The other problem is, of course, you can block someone submitting AI slop but there’s a lot of people in the world. If there’s a barrage of AI slop patches from lots of different people it’s going to be a real problem for the maintainers.

You don’t need official policy to reject a barrage of AI slop patches. If you receive to many patches to process you change the submission process. It doesn’t matter if the patches are AI slop or not.

Spamming maintainers is obviously bad but saying that anything AI generated in the kernel is a problem in itself is bullshit.

communism@lemmy.ml · 8 months ago

saying that anything AI generated in the kernel is a problem in itself is bullshit.

I never said that.

Same with human generated code. AI bug are not magically more creative than human bugs. If the code is not readable/doesn’t follow conventions you reject it regardless of what generated it.

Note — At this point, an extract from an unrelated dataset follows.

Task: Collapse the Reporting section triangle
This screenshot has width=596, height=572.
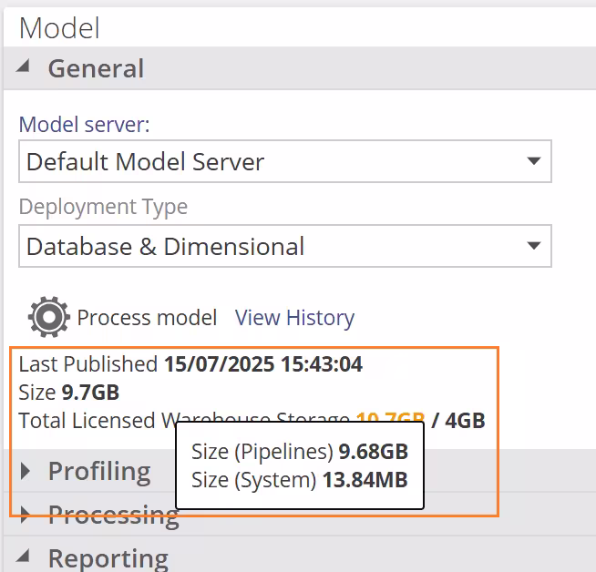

You may think that, but preliminary controlled studies do show that more security vulns appear in code written by a programmer who used an AI assistant: https://dl.acm.org/doi/10.1145/3576915.3623157

More research is needed of course, but I imagine that because humans are capable of more sophisticated reasoning than LLMs, the process of a human writing the code and deriving an implementation from a human mind is what leads to producing, on average, more robust code.

I’m not categorically opposed to use of LLMs in the kernel but it is obviously an area where caution needs to be exercised, given that it’s for a kernel that millions of people use.

jaykrown@lemmy.world · 8 months ago

It’s about the people. If the AI generated code is subtly wrong, then it’s on the community to test it and spot it. That’s why it’s important to have protocols and testing. The funny thing is you can also use AI to highlight bad code.

CallMeAnAI@lemmy.world · 8 months ago

Slippery slope bullshit. Completely ignoring that humans do all this dumb shit.

tazeycrazy@feddit.uk · 8 months ago

I think this needs to be the policy for all generated content. You can’t stand behind the AI blaming it for its errors. It’s like a CEO of a multinational bank blaming the inturn for a market crash.